● Provided data:

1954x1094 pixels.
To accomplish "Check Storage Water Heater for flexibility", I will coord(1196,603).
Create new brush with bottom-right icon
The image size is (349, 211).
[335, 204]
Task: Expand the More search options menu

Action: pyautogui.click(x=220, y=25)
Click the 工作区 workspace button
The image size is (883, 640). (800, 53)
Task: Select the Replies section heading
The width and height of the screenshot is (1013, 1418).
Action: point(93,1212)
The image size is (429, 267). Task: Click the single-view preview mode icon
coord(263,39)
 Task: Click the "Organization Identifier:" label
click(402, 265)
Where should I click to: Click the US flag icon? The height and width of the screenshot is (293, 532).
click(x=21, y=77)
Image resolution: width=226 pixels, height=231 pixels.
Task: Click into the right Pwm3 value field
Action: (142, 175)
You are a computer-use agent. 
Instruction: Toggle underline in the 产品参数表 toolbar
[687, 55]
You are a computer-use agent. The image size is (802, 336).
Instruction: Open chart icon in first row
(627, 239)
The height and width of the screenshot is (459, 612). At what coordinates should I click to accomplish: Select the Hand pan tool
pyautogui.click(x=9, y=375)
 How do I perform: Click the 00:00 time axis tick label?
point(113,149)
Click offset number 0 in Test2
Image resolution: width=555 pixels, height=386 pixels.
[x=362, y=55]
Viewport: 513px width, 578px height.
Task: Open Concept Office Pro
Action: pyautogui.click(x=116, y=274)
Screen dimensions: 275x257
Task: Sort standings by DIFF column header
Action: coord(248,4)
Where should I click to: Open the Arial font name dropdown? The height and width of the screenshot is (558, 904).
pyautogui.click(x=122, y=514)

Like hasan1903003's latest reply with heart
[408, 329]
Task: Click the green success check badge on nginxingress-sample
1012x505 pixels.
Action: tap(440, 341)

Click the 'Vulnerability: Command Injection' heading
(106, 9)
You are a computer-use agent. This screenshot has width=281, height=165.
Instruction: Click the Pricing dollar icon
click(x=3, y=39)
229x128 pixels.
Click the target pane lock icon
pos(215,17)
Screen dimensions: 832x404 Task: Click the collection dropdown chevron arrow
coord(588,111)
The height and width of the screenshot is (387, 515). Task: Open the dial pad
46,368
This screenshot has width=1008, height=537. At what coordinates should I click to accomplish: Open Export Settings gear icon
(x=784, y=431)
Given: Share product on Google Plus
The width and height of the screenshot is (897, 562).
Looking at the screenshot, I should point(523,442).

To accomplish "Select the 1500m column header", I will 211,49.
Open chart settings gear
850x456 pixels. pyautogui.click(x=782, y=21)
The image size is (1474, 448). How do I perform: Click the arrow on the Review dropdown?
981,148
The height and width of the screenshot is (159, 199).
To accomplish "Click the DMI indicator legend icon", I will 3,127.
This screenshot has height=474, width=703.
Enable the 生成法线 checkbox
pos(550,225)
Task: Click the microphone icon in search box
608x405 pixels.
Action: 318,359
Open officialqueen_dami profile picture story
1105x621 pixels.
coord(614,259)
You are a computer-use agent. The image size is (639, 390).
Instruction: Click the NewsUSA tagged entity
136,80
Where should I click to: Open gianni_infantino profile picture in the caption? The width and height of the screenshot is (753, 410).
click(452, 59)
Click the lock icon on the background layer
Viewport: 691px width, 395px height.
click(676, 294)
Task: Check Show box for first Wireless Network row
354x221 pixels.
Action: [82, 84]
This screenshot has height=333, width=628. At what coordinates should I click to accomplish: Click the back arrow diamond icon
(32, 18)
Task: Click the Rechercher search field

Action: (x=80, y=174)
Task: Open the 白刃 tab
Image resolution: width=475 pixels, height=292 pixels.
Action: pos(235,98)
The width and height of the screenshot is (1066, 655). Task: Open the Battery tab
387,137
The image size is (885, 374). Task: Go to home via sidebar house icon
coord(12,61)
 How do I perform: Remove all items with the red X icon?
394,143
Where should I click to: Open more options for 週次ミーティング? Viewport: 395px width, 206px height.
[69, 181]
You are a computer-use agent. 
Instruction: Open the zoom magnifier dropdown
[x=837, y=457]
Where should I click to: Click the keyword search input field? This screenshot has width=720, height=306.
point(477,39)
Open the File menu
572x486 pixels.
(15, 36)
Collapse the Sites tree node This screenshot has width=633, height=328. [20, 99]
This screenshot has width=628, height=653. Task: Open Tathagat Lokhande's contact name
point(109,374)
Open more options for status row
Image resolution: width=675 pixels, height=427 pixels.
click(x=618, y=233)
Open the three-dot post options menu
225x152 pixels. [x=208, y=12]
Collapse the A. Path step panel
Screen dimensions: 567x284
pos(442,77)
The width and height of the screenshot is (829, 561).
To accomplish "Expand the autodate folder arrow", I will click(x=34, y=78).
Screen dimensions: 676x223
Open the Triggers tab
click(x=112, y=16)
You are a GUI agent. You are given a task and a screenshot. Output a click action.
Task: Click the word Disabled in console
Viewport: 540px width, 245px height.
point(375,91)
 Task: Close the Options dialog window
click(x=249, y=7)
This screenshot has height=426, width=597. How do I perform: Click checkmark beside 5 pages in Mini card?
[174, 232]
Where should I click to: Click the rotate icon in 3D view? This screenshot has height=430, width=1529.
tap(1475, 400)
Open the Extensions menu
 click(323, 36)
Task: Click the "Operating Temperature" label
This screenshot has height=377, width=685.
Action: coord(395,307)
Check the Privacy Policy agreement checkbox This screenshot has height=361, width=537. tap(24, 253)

● Exercise objective:
Lines containing the word "computer" are to be located in the entries and copied.

● Solution to the exercise:
You are a computer-use agent. 
You are a computer-use agent. The image size is (802, 336).
You are a computer-use agent. This screenshot has width=281, height=165.
You are a computer-use agent. The image size is (639, 390).
You are a computer-use agent. 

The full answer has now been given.